Gender-neutral, bol kesim giyim demek değil
Dikkat etmek gereken önemli bir nokta ise, gender-neutral giyimin, siyah-beyaz gibi nötr renklerden oluşan bol kesim giysiler demek olmadığı. Tasarımcıların çoğunun bol kesim, neredeyse şekilsiz denebilecek tasarımlar yapmasının sebebi, umursamazlığın yanı sıra teknik zorluklar. Vücut yapıları biyolojik olarak oldukça farklı birçok bireyin giyebileceği giysiler yapabilmek kolay olmadığı gibi, bunun tasarımcıların gender-neutral giysiler tasarlamasının önündeki en büyük engel olduğundan bahsediliyor. Beden skalasını artırmak birçok marka için ölçeklenebilir olmayacağı için genelde buna yanaşmıyorlar. Çoğu marka çareyi erkek giyimden baz alarak bol kesim sweatshirt ve eşofman altı yapmakta buluyor.
Neyse ki, bu duruma çözüm bulmaya çalışanlar yaptıkları inovasyonlarla umut vaat ediyor. İngiliz sokak giyimi markası Aries Arise, beden skalasına en küçük ve en büyük bedenleri ekleyip, aradaki bedenleri seyrekleştirerek her beden ölçüsüne şans veriyor. Fermuar, bağcık ve kenar kıvrımı gibi detaylarla da tasarımlarını her vücut tipine uygun hâle getirmeye çalışıyor.

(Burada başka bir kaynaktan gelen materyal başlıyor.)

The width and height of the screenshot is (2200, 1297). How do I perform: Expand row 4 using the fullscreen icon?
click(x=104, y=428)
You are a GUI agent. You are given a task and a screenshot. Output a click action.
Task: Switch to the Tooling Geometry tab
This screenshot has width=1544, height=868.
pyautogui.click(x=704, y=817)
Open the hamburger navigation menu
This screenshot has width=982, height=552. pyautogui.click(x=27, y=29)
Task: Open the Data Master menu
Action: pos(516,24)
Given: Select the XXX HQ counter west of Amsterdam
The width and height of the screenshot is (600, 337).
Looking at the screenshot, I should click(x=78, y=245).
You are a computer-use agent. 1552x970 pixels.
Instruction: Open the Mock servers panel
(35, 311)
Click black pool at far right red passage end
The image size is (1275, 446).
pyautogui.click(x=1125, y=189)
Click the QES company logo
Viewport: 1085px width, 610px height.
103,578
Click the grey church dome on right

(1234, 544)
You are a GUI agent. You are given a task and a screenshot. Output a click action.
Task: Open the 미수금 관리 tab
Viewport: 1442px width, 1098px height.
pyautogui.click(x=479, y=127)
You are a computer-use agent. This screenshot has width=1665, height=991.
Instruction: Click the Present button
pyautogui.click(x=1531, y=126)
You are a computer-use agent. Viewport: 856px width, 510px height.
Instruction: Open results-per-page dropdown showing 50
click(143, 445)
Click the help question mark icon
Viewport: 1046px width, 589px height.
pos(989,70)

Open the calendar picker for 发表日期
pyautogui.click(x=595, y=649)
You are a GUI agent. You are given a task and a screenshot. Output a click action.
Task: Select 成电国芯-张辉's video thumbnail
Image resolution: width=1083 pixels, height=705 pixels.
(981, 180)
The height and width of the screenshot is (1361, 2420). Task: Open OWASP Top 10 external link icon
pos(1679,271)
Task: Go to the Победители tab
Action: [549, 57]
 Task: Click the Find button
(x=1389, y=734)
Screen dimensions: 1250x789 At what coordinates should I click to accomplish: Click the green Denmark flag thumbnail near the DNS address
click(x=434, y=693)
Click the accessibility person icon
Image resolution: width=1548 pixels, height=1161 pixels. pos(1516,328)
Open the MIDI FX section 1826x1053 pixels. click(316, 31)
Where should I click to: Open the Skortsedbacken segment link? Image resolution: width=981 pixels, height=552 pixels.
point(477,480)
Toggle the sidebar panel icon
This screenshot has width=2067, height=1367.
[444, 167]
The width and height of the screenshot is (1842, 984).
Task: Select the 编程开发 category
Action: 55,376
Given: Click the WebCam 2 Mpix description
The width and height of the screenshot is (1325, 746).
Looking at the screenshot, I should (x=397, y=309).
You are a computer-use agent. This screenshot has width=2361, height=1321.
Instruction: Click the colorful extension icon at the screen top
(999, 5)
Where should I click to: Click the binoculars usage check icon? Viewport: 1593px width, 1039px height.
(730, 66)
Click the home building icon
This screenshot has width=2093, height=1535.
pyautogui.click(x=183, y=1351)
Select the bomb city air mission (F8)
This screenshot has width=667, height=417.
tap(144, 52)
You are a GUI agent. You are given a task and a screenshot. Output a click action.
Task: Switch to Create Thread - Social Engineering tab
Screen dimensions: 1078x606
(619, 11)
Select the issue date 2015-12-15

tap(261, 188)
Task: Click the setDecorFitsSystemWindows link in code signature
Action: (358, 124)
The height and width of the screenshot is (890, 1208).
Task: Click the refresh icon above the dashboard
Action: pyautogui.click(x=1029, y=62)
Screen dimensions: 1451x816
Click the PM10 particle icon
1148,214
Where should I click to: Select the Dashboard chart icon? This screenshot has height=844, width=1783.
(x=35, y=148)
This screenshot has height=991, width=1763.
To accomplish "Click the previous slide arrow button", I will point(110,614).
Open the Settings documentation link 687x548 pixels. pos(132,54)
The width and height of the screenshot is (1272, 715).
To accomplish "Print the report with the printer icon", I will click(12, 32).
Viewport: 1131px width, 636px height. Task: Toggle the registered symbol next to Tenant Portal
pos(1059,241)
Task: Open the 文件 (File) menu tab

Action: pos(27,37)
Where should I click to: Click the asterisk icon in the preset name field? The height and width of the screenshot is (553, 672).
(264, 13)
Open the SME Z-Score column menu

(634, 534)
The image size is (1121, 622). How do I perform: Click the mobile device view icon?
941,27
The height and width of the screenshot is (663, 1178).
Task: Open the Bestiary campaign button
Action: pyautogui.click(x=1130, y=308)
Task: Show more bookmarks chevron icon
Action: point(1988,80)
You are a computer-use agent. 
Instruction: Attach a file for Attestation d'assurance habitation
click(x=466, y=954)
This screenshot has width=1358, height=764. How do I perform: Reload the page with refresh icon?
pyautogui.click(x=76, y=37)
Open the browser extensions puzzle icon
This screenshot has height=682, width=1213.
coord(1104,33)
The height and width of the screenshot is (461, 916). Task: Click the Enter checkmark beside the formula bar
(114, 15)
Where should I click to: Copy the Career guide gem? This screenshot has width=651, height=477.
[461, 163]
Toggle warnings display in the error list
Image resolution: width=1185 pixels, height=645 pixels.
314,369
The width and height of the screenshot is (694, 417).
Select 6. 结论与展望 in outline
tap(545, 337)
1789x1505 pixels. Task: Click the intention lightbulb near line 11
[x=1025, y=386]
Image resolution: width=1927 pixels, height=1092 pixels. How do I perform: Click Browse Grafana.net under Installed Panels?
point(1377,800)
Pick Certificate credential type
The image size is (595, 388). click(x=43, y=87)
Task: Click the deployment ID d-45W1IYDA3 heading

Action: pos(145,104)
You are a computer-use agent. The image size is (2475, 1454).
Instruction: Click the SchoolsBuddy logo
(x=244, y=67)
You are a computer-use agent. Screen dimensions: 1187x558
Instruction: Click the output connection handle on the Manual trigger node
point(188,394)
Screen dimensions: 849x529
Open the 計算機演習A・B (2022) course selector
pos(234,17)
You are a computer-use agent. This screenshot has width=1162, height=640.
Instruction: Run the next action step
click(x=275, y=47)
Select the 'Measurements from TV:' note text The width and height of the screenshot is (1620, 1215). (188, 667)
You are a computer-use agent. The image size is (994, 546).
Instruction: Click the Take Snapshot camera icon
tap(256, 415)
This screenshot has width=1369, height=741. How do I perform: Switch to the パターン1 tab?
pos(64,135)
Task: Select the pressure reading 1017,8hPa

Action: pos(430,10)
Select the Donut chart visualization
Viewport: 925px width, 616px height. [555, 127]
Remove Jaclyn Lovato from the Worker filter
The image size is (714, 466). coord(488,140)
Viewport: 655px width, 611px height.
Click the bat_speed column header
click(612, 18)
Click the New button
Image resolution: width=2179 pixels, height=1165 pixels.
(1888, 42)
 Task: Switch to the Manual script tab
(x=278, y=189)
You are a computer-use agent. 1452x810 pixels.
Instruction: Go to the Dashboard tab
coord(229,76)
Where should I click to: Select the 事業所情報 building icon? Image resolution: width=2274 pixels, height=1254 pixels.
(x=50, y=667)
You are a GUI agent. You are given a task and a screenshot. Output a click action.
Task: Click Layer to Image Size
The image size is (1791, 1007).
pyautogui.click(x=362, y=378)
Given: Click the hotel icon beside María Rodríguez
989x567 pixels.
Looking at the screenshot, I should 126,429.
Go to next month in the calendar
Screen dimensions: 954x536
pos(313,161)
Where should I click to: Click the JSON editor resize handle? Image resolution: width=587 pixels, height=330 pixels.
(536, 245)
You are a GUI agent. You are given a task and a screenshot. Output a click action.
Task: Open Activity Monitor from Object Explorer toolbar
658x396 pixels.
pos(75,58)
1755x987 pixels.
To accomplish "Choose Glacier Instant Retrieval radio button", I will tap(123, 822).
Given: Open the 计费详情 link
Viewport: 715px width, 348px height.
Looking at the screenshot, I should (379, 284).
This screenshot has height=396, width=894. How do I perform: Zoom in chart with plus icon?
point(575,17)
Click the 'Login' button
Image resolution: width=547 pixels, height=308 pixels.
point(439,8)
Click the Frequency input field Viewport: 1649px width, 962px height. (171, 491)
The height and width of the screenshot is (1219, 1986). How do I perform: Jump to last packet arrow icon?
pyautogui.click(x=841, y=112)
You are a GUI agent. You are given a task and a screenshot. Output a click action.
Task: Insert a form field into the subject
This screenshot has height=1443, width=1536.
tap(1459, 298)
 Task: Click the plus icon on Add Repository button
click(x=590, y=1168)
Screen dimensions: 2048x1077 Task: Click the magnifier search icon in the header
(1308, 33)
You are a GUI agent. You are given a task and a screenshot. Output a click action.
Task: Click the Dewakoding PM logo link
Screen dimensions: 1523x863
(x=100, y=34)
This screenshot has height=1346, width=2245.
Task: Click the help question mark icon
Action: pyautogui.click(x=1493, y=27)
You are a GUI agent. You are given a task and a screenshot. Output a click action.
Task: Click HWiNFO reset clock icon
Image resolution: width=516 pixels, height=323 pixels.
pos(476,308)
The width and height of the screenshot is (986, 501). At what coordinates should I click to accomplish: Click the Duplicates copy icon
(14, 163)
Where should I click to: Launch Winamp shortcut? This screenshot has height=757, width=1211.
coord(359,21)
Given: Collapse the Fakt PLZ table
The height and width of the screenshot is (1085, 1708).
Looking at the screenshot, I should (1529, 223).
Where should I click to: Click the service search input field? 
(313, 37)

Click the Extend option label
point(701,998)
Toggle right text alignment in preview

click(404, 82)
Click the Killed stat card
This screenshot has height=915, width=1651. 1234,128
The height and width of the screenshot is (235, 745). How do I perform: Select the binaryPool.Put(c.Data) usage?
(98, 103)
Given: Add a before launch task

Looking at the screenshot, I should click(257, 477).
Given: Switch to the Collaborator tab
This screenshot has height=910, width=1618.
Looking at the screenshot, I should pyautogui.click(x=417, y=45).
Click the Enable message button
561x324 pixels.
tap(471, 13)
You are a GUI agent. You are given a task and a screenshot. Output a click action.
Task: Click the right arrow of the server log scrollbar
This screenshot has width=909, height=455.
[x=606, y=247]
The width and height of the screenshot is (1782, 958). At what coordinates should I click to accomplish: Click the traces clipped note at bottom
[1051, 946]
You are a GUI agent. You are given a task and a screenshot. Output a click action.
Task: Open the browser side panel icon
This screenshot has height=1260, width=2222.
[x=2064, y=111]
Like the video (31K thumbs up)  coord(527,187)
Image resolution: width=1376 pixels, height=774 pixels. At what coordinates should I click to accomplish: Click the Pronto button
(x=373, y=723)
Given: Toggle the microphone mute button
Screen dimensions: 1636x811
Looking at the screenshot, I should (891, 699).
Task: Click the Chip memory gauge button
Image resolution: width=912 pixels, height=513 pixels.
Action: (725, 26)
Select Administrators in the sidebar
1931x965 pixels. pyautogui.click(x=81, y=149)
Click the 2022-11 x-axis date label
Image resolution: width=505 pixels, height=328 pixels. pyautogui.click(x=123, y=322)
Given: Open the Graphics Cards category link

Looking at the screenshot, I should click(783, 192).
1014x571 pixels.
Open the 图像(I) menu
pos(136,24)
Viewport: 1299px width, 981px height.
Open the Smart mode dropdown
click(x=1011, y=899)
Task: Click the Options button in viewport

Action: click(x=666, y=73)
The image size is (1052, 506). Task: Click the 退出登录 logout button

Z kuşağının önderliğinde teker teker yıkılan cinsiyet kalıpları, beraberinde gender-neutral giyimin yaygınlaşmasını da getirdi. Kapsayıcı bir toplumun var olabilmesi için cinsiyetimizi kimliğimizden ayırmanın önemi her gün daha iyi anlaşılırken, moda markalarının gender-neutral koleksiyonlar çıkarması ve alışveriş mağazalarının cinsiyet ayrımını bulanıklaştırması çok da şaşırtıcı olmasa gerek. Kalıplarımızı yıkmak ve toplumun bir kısmının değil, her kısmının kendini rahat ifade edebilmesi için elimizden geleni yapmak, toplumun bireyleri olarak görevimiz. Daha kapsayıcı bir dünyaya gidiyoruz, yolumuz uzun ama pes etmeyeceğiz.